The Real Challenge for RDF is Yet to Come
One often overlooked advantage that RDF offers is its deceptively simple data model. This data model trivializes merging of data from multiple sources and does it in such a way that data about the same things gets collated and de-deduplicated. In my opinion this is the most important benefit of using RDF over other open data formats.
Paradoxically this excellent feature is also a significant factor in the slow adoption of RDF. The reason is that RDF is a general solution to the problem of merging disparate types and sources of data. If you don’t have that problem then RDF will always look inefficient, verbose and obtuse to you. Even if you are merging data today you’re most likely only doing it from a few known sources and it’ll be easier to write some custom code to do it for you.
I’ve heard many other arguments for the slow adoption of RDF over the years ranging from perceived deficiencies in the RDF model through obtuse XML formats and all the way up to techies being blamed for being bad at explaining RDF. I’ve been guilty of complaining long and hard about blank nodes and status codes. In reality, none of these things have any impact on the rate adoption of RDF because people won’t use it until they have the problem it solves.
This is a typical characteristic of technical paradigm shifts. No-one thought they had the problem of not being able to speak to anyone they liked wherever they were until the cellphone arrived and shifted expectations.
Right now, no-one realises they have the problem of not being able to merge and combine data from thousands of different primary sources. Most people aren’t thinking about it and those that do are facing an economic barrier, not a technical one. We know a general technical solution exists but the benefit/cost ratio needs to be high enough to warrant using a general solution over a custom one and today the costs of integrating data at scale are too high for most even given the massive benefits that could be possible.
There are organisations that are already merging and regularising data from thousands of sources but they’re paying the cost side of the equation just to get at the massive value they can generate. Government security agencies do it as do the largest consumer retailers and logistics firms. Google has a mission to organise the world’s information and we’re right in the middle of the big data startup era where founders and VCs are predicting huge returns from combining data at scale. Today these activities are seen as competitive advantage. That means there’s not much appetite for promoting a general solution that drives the costs close to zero and lets everyone get in on the game. A very few pioneers, notably Garlik, are using open standards like RDF to merge their data.

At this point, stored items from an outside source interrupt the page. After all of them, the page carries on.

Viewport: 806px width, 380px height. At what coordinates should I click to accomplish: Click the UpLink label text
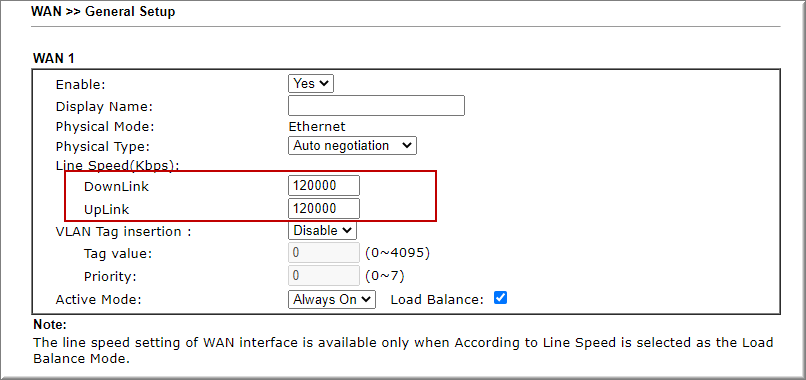tap(107, 210)
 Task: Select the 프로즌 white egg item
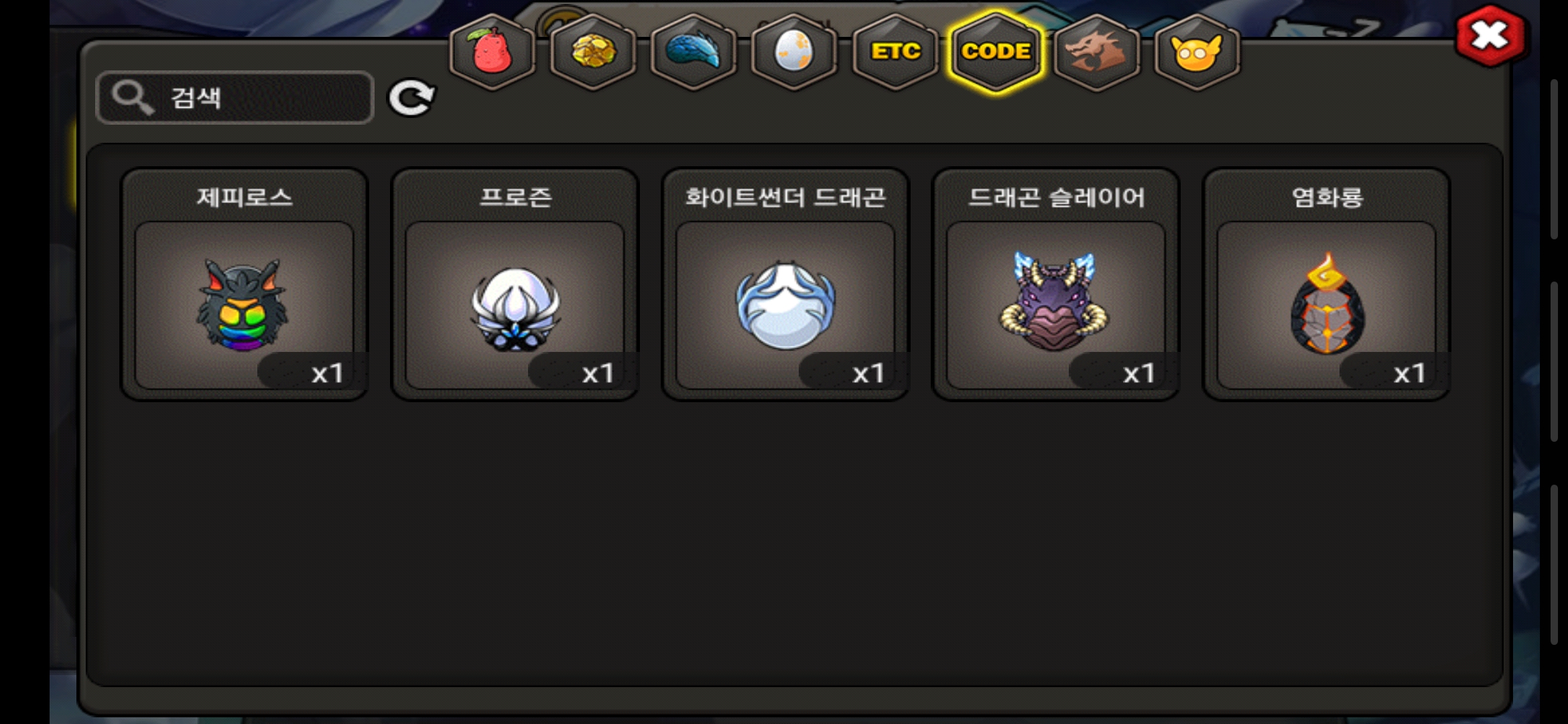click(x=515, y=284)
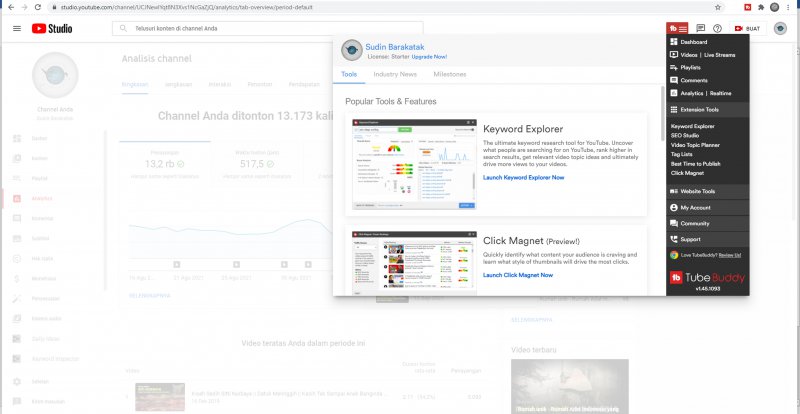Open Comments in the TubeBuddy menu

tap(696, 80)
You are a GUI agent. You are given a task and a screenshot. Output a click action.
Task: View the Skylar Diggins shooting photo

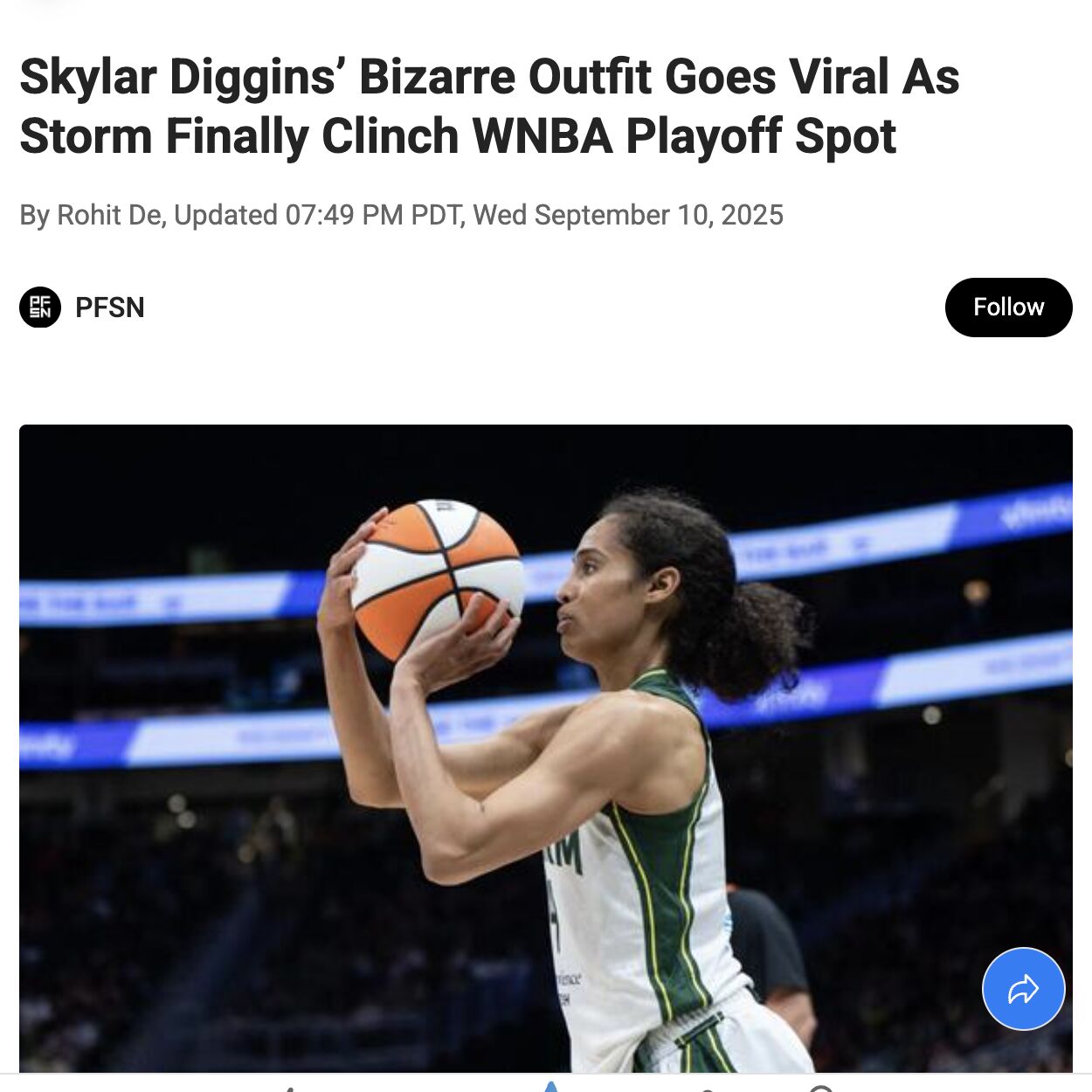pyautogui.click(x=546, y=749)
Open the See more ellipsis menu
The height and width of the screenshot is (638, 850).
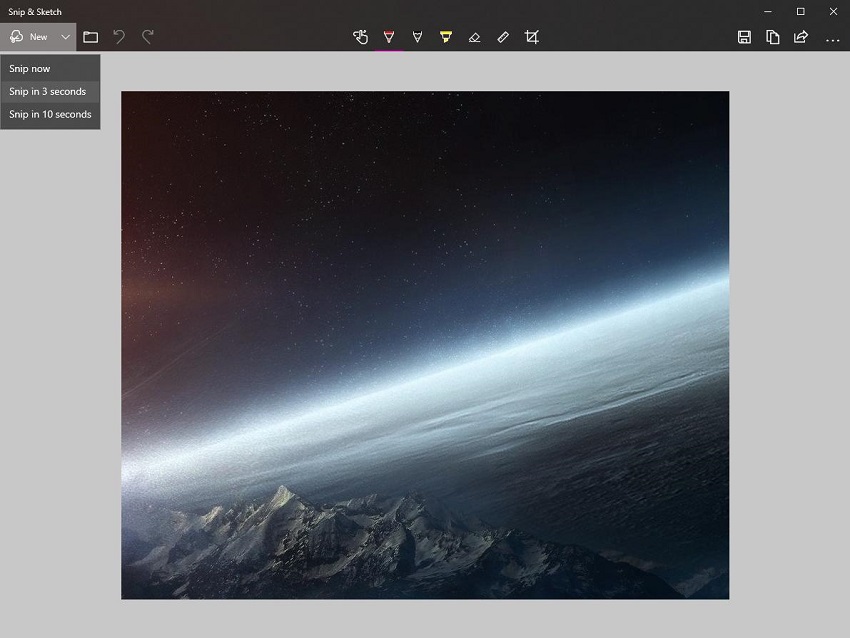pos(832,38)
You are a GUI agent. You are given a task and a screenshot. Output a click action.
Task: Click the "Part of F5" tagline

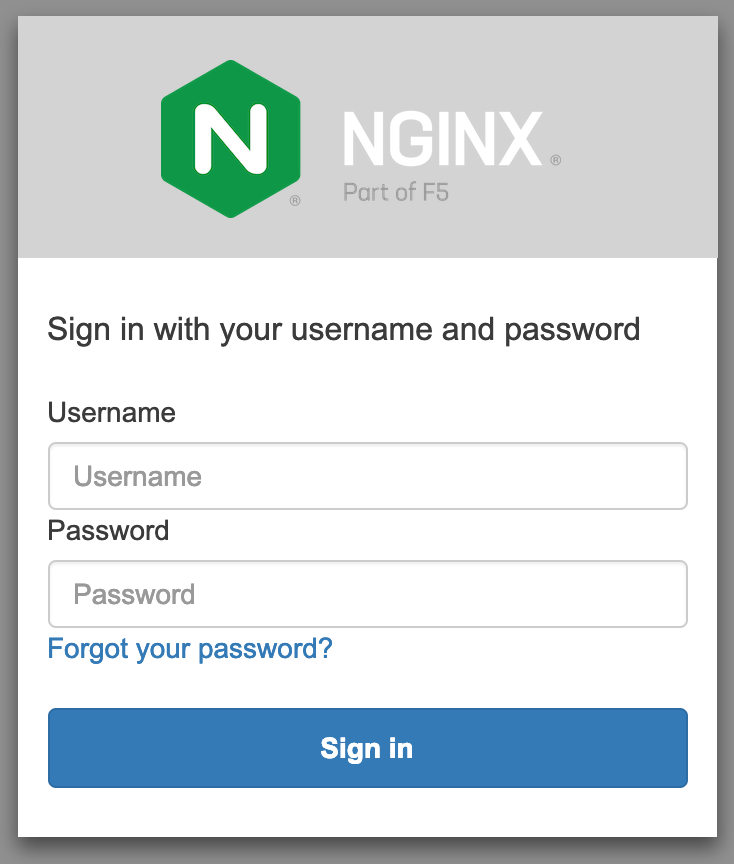[396, 192]
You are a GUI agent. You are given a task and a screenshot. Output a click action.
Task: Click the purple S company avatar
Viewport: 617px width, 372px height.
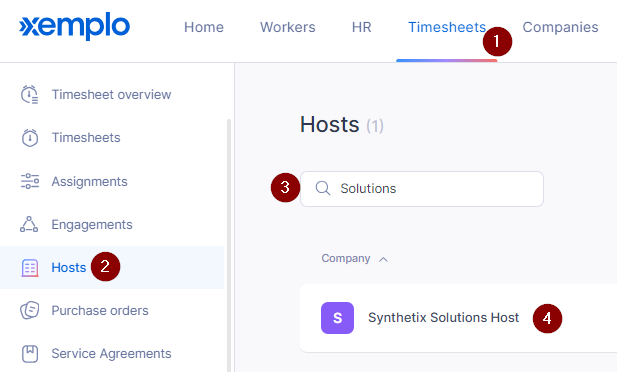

The primary cost that RDF itself adds to the benefit/cost equation is the effort you need to spend mapping all the data you need into the RDF triple model. You really need to persuade everyone else to publish RDF so you can consume it cheaply. This is where the Linked Data project has been very successful: however you choose to measure it there is a vast amount of data already in RDF. There is also growing body of data in other formats such as microdata that are pretty close to the RDF model and fairly cheap to consume. This aspect of the benefit/cost ratio is on the right trajectory.

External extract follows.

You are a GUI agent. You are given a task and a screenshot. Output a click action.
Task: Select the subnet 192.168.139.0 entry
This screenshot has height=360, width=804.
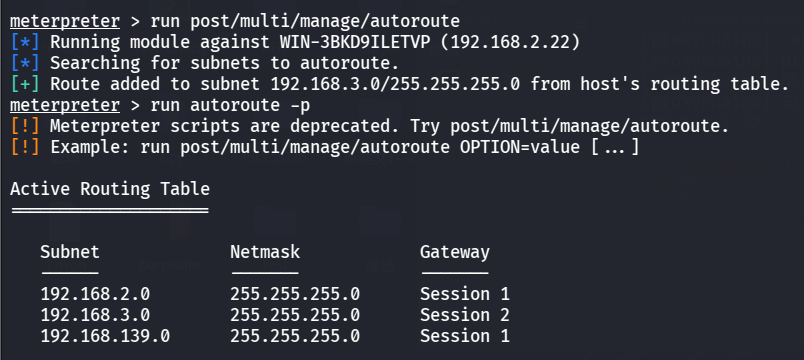coord(105,336)
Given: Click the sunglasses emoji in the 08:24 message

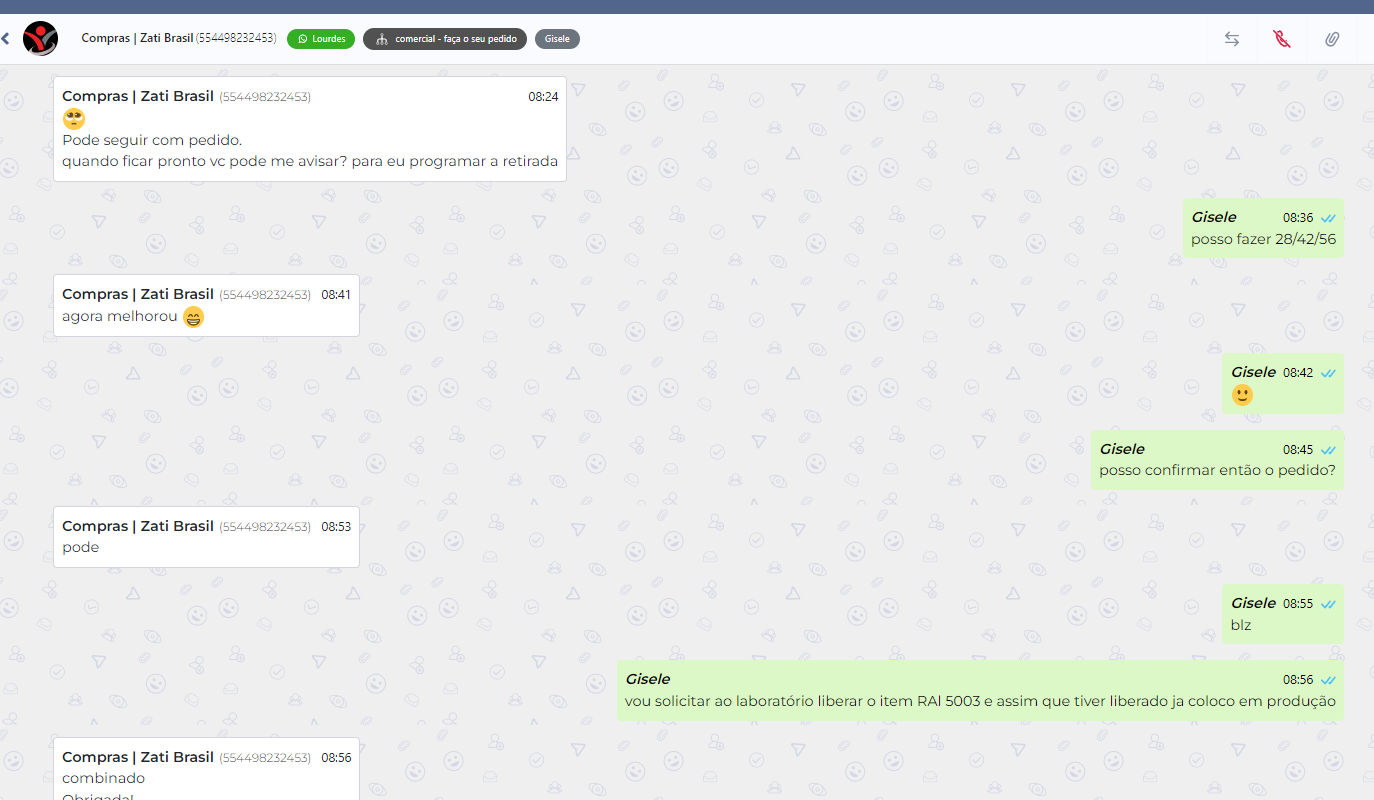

A larger proportion of the costs in the equation have nothing to do with the data model or format used. They are costs inherent in the problem space itself: how do you know, for example, that the data you are depending on is accurate, available when you need it and legally yours to use? Until those issues of trust and quality are tackled effectively then people will stick to their small scale merges from a few trusted sources. This problem is huge and the solution can’t be rushed. It’s the area that Kasabi has in its sights and we’re going to do our best to help people overcome the fear inherent in using random data from untrusted parties.
My hope is that Kasabi plays the role of the cellphone and radically shifts expectations. Once people realise they have the problem of diverse data integration at scale the focus will then shift back to the technology. That’s where we’ll see competing approaches to solve the problem emerge and RDF will face its stiffest challenge of all: direct competition on its home territory.